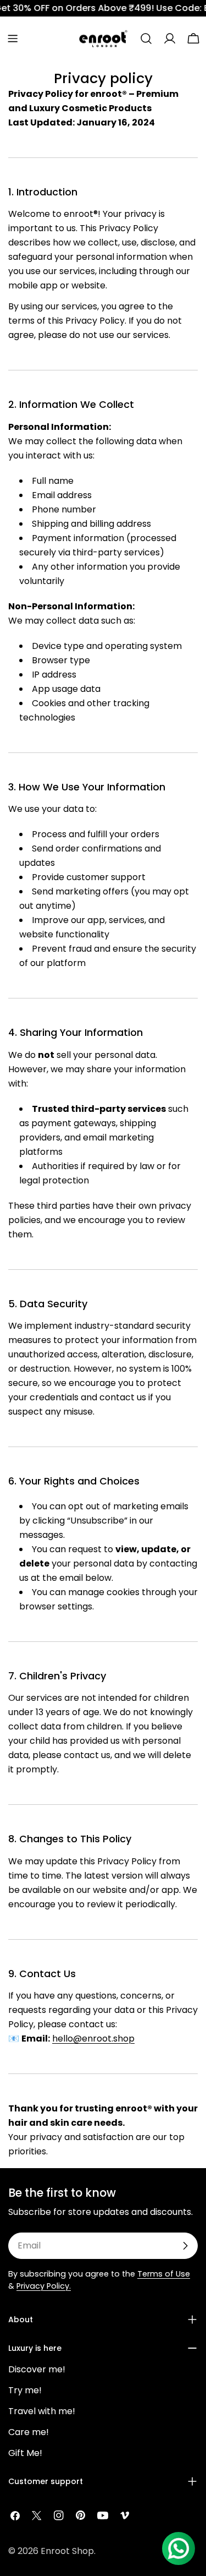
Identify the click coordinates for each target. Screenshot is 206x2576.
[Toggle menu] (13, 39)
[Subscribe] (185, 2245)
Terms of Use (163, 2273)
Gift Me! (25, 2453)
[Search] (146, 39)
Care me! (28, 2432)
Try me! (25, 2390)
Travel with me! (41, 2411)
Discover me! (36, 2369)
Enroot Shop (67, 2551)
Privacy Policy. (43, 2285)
════════════════════
All the lines above are to be given again exactly as they read, with the pictures removed.

Identify the click coordinates for each target. Screenshot is 206x2576.
[Toggle menu] (13, 39)
[Subscribe] (185, 2245)
Terms of Use (163, 2273)
Gift Me! (25, 2453)
[Search] (146, 39)
Care me! (28, 2432)
Try me! (25, 2390)
Travel with me! (41, 2411)
Discover me! (36, 2369)
Enroot Shop (67, 2551)
Privacy Policy. (43, 2285)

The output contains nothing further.